以下のグロース株5つのポイントに沿って、確認していきます。

成長株を見分ける5つのポイント

会社について

1)時価総額が比較的小さいか?
2)将来の「成長ストーリー」は良好か?

業績ついて

3)決算は良好か?
4)今の株価(バリュエーション)は、割高か割安か?
5)株価チャートが持続的な上昇トレンドか?

会社について

『需要』市場・マーケット

米国で最初にnCinoを立ち上げた時は、まず中小規模の銀行をターゲットとし、その後徐々に大規模な銀行にも導入がされ始めています。
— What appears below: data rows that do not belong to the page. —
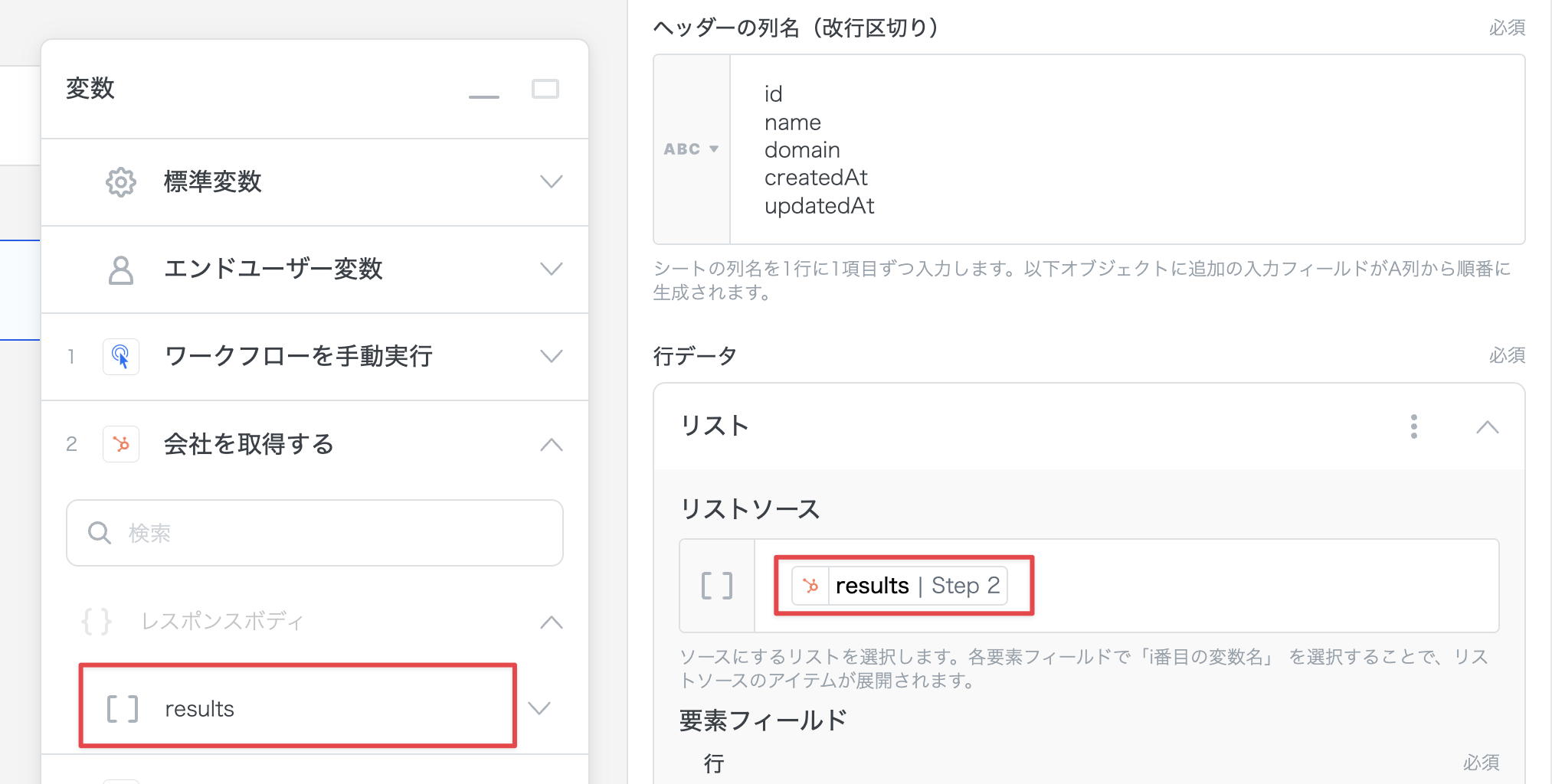Collapse the 会社を取得する step
Screen dimensions: 1552x784
click(551, 445)

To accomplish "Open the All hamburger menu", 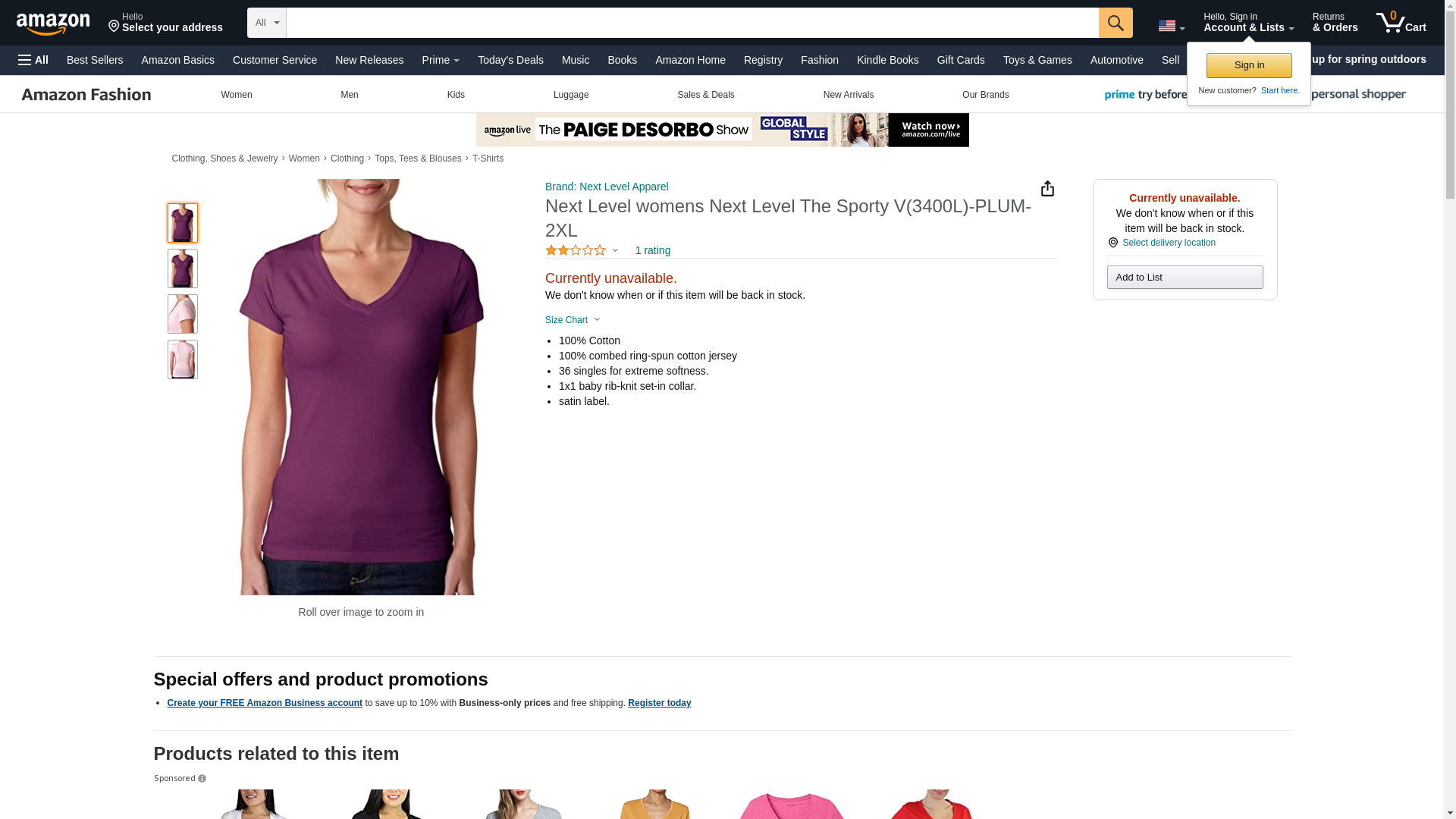I will [x=33, y=60].
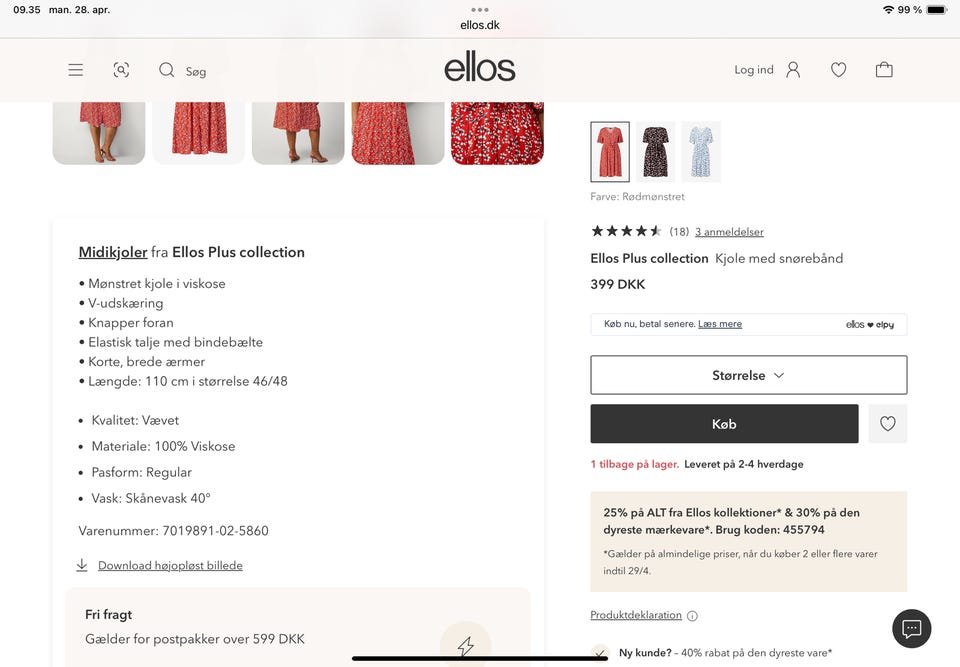Click the search magnifier icon
960x667 pixels.
tap(166, 70)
今では世界全体で900人以上の従業員を抱え、1,100社以上の顧客を10か国以上に持ち、日本にも進出しています。米国・日本以外には、ロンドン・シドニー・トロント・ソルトレークシティなどにオフィスを持っています。

ユーザー

以下はSaaSの業績開示でよく見るコホート図で、各FYに獲得したACV*が、今のS-1開示のタイミングまでに何倍に増えたのかを示した図です。

*ACV = Annual Contract Value(年間契約額)

nCino コホート図

上のコホート図から次のことがわかります。

  • どのFYに獲得した契約(ACV)も、順調に売上額を拡大できている
  • 2013~2014年のACVは2倍を超える増加額になっている
  • それに対し、2015~2017年の間の倍率が軒並み1.5倍程に留まっている

nCinoは、平均3年ほどの契約期間となっている為、2015~2017年に契約した顧客はまだ契約更新のタイミングが1回ずつしか来ておらず、この3年分のACVの増加額は2015~2017年全て同じ位の水準になるということを意味します。

同様に、2018~2019年はまだ契約更新が1回も来ていない顧客が多いと思われる為、同じ程度の1.2倍程度の倍率に収まっています。

『供給』サービス・商品

銀行向けに顧客のオンボーディングや、借入の実施、口座開設、リスク管理、営業管理などなど、銀行業務に関わるあらゆる業務を実施できるSaaSを提供しています。

以下の図の様に、文書管理、CRM、顧客/パートナーとのコミュニケーション、ビジネスプロセスマネジメント(日本で言う稟議システム)、BIなどの基礎機能が備わり、口座開設や融資などもこのSaaS上で業務を完結できるソリューションです。

このソリューションを導入する事により、

  • 口座開設のコンバージョン向上
  • 融資契約のリードタイムの短縮
  • コストの削減

    といった効果があるとの事です。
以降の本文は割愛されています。